Working data Start Marker

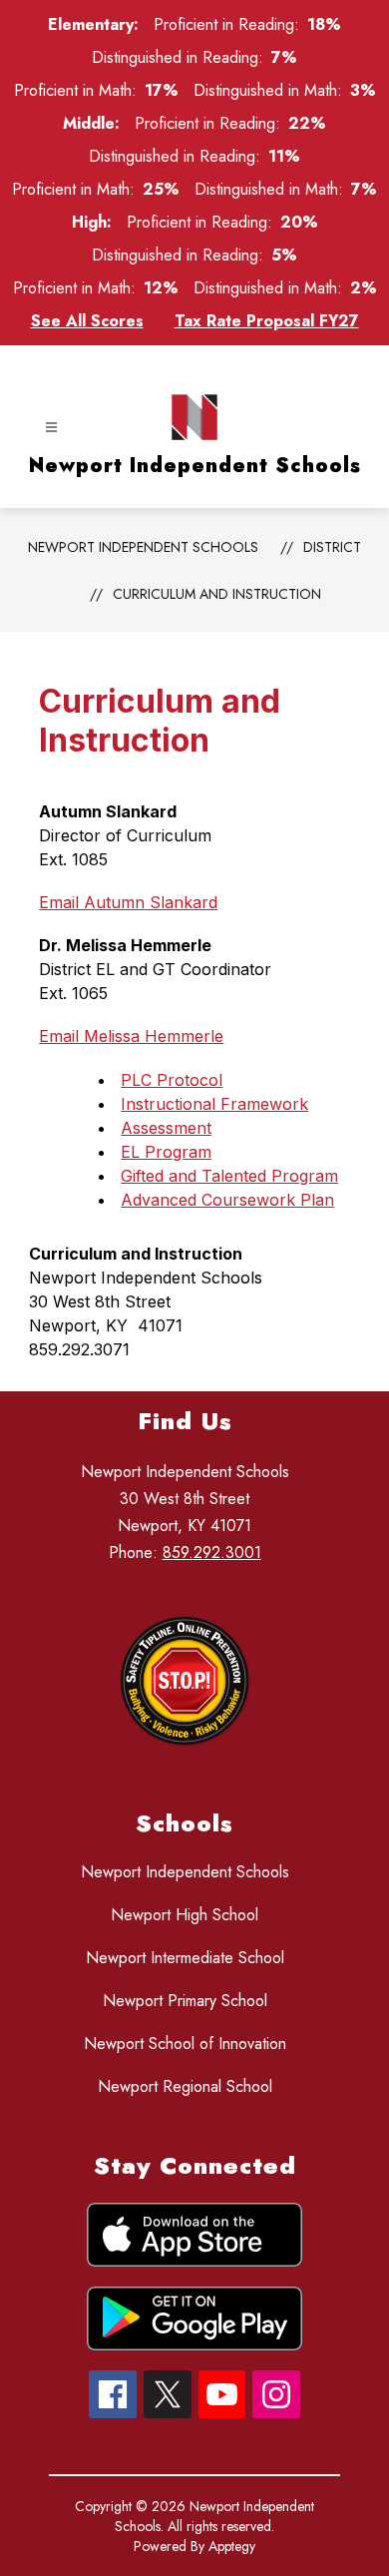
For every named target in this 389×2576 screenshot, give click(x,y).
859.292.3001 (212, 1552)
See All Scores (87, 320)
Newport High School (184, 1914)
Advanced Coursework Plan (227, 1200)
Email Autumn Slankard (128, 902)
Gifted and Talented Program (229, 1176)
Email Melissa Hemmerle (131, 1036)
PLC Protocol (171, 1080)
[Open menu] (51, 427)
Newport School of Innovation (185, 2043)
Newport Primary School (185, 2000)
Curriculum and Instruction (217, 594)
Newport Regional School (185, 2086)
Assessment (166, 1128)
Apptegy (231, 2546)
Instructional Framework (214, 1104)
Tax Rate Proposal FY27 (267, 320)
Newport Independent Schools (143, 547)
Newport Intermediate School (185, 1957)
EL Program (166, 1152)
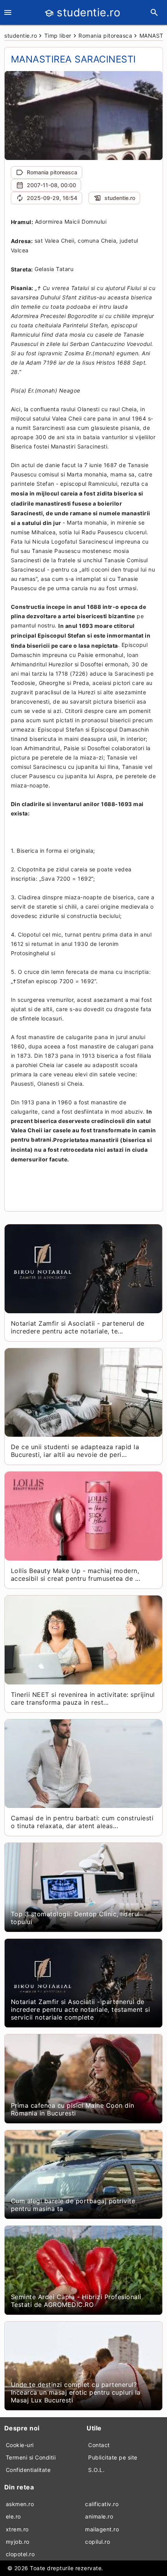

Working data End Marker

▸ Task prompt
Go through the listing above and find each line containing the string "Program"; copy those lines.

▸ Answer to this problem
Gifted and Talented Program (229, 1176)
EL Program (166, 1152)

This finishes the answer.